EXERCISE INPUT:
----

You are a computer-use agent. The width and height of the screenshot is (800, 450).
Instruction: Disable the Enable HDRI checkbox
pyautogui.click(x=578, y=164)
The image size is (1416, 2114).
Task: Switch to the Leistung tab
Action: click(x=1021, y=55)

----

INSTRUCTIONS TO FOLLOW: Please transcribe all of the data above exactly.

ANSWER TO THIS EXERCISE:
You are a computer-use agent. The width and height of the screenshot is (800, 450).
Instruction: Disable the Enable HDRI checkbox
pyautogui.click(x=578, y=164)
The image size is (1416, 2114).
Task: Switch to the Leistung tab
Action: click(x=1021, y=55)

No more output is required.